Problem description -
Where the line with "90m (802, 1455)" appears below, start writing out lines exactly, and finish with the line with "Cookie policy (509, 2289)", which is included; write out nothing else.

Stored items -
++++++++
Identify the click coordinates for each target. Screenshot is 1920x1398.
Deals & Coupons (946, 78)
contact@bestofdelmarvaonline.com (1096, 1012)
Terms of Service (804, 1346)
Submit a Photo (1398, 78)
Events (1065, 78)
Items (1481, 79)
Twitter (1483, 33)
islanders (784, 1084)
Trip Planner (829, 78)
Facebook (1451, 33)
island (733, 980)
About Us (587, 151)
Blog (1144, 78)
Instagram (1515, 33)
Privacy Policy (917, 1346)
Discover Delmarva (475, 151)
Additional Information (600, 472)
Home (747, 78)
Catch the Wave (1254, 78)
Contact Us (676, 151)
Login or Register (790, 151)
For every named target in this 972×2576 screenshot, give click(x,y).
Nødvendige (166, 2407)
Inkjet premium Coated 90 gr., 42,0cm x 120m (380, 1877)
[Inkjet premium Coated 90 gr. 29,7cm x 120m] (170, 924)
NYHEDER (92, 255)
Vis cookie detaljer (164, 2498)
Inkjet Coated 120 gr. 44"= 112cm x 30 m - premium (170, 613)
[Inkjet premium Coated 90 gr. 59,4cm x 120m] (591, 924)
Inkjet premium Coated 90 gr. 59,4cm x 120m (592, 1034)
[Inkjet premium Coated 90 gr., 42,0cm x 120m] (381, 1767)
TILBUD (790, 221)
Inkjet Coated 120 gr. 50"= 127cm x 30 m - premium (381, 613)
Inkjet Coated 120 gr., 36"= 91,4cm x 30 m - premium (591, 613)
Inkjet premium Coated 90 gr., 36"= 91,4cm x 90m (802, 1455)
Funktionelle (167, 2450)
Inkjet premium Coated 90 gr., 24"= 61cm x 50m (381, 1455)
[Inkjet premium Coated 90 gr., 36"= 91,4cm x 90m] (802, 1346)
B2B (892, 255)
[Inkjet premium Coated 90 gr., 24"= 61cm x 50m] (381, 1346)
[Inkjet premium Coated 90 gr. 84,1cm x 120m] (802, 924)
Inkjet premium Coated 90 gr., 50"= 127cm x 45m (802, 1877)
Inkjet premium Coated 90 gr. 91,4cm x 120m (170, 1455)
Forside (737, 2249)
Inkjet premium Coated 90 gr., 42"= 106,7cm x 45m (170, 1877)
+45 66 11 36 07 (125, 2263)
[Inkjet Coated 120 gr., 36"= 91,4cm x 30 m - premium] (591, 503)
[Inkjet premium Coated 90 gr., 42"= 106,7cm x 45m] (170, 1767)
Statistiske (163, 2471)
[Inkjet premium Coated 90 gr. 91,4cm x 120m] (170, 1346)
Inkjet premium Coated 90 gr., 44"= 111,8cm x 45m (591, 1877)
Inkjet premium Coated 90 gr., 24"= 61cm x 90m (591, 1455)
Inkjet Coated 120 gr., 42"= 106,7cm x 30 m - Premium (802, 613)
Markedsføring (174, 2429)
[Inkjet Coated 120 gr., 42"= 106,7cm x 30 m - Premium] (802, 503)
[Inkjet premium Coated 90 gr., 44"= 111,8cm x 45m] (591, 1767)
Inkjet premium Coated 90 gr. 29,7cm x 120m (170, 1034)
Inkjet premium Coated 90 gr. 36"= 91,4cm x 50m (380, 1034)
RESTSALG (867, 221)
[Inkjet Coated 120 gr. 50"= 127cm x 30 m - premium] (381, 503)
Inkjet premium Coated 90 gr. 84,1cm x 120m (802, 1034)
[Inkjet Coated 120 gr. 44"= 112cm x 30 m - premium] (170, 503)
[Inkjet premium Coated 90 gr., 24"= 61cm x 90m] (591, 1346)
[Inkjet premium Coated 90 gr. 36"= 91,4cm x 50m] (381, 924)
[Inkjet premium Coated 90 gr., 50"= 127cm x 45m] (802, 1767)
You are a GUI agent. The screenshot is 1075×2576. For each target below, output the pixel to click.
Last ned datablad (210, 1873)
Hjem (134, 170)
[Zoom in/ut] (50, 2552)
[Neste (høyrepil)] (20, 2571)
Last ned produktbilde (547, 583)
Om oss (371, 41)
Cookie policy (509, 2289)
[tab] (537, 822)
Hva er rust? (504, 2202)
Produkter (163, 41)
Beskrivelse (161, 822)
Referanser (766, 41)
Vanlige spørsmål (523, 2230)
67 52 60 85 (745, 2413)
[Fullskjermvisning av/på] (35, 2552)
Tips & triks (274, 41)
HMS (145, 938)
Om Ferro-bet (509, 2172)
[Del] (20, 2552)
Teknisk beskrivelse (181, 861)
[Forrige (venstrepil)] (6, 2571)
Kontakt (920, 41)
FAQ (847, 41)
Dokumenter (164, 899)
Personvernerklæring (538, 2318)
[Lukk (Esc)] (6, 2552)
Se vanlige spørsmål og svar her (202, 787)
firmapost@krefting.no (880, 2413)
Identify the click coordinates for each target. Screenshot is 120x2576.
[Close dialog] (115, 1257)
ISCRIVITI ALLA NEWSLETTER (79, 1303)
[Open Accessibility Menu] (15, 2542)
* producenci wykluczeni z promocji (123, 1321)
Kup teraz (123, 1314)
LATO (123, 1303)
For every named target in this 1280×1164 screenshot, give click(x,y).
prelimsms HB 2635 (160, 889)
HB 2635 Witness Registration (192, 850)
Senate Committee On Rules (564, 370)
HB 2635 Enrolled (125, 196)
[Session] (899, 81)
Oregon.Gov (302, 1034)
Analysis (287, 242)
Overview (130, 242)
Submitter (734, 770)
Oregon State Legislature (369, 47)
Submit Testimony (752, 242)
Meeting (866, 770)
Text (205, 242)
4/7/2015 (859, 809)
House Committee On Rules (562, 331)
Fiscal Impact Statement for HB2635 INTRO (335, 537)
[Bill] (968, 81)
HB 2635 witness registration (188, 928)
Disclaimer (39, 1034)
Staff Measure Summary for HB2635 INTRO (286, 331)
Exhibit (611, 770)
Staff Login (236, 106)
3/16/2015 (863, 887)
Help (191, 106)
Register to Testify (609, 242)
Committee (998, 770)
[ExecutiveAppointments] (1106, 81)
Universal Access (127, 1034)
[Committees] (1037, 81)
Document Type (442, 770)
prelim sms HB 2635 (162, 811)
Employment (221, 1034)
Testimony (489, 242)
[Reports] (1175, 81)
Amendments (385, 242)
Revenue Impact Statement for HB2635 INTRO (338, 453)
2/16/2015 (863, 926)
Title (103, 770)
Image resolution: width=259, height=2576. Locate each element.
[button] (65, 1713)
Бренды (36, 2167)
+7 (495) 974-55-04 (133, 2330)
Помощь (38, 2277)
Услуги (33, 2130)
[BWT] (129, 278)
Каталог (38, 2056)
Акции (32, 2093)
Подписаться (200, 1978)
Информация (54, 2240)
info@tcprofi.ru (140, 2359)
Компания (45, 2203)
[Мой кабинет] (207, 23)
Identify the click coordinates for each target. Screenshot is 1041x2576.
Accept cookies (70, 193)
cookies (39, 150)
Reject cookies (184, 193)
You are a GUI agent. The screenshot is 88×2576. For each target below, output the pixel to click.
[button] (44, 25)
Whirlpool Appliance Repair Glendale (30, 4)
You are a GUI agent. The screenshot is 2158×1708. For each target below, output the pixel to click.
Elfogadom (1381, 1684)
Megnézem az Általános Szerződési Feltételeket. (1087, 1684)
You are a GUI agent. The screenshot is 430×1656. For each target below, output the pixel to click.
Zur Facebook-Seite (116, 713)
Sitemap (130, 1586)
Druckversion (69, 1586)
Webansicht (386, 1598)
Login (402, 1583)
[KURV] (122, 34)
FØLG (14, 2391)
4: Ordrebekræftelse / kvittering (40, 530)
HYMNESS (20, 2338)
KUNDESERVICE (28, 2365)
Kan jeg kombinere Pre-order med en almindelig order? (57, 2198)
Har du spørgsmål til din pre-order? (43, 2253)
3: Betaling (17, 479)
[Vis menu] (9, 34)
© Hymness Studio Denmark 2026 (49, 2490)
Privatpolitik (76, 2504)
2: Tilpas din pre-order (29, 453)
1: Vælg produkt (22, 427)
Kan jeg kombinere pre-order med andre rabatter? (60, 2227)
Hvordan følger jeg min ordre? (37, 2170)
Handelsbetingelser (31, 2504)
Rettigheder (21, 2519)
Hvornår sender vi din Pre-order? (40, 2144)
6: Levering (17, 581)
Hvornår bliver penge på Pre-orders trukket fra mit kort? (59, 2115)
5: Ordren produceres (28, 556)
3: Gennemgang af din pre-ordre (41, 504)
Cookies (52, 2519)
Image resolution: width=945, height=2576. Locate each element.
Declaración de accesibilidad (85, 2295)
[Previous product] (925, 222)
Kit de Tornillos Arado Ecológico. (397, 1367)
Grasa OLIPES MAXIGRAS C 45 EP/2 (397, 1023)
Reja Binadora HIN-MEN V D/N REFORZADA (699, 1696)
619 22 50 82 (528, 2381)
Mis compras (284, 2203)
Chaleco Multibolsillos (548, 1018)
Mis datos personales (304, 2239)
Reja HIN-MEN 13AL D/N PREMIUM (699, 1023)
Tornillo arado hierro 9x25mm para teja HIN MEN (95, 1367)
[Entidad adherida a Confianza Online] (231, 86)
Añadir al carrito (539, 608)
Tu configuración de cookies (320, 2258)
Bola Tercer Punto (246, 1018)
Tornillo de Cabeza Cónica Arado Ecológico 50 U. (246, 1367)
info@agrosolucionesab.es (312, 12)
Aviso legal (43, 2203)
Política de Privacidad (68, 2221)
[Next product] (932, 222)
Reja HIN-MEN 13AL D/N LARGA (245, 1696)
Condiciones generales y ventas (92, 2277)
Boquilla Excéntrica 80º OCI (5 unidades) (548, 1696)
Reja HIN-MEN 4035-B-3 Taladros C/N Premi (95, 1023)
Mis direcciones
++++++++
Finished exercise -
Inkjet premium Coated 90 gr., 36"= 91,4cm x 90m (802, 1455)
Funktionelle (167, 2450)
Inkjet premium Coated 90 gr., 24"= 61cm x 50m (381, 1455)
[Inkjet premium Coated 90 gr., 36"= 91,4cm x 90m] (802, 1346)
B2B (892, 255)
[Inkjet premium Coated 90 gr., 24"= 61cm x 50m] (381, 1346)
[Inkjet premium Coated 90 gr. 84,1cm x 120m] (802, 924)
Inkjet premium Coated 90 gr., 50"= 127cm x 45m (802, 1877)
Inkjet premium Coated 90 gr. 91,4cm x 120m (170, 1455)
Forside (737, 2249)
Inkjet premium Coated 90 gr., 42"= 106,7cm x 45m (170, 1877)
+45 66 11 36 07 (125, 2263)
[Inkjet Coated 120 gr., 36"= 91,4cm x 30 m - premium] (591, 503)
[Inkjet premium Coated 90 gr., 42"= 106,7cm x 45m] (170, 1767)
Statistiske (163, 2471)
[Inkjet premium Coated 90 gr. 91,4cm x 120m] (170, 1346)
Inkjet premium Coated 90 gr., 44"= 111,8cm x 45m (591, 1877)
Inkjet premium Coated 90 gr., 24"= 61cm x 90m (591, 1455)
Inkjet Coated 120 gr., 42"= 106,7cm x 30 m - Premium (802, 613)
Markedsføring (174, 2429)
[Inkjet Coated 120 gr., 42"= 106,7cm x 30 m - Premium] (802, 503)
[Inkjet premium Coated 90 gr., 44"= 111,8cm x 45m] (591, 1767)
Inkjet premium Coated 90 gr. 29,7cm x 120m (170, 1034)
Inkjet premium Coated 90 gr. 36"= 91,4cm x 50m (380, 1034)
RESTSALG (867, 221)
[Inkjet Coated 120 gr. 50"= 127cm x 30 m - premium] (381, 503)
Inkjet premium Coated 90 gr. 84,1cm x 120m (802, 1034)
[Inkjet Coated 120 gr. 44"= 112cm x 30 m - premium] (170, 503)
[Inkjet premium Coated 90 gr., 24"= 61cm x 90m] (591, 1346)
[Inkjet premium Coated 90 gr. 36"= 91,4cm x 50m] (381, 924)
[Inkjet premium Coated 90 gr., 50"= 127cm x 45m] (802, 1767)
You are a GUI agent. The screenshot is 1075×2576. For each target below, output the pixel to click.
Last ned datablad (210, 1873)
Hjem (134, 170)
[Zoom in/ut] (50, 2552)
[Neste (høyrepil)] (20, 2571)
Last ned produktbilde (547, 583)
Om oss (371, 41)
Cookie policy (509, 2289)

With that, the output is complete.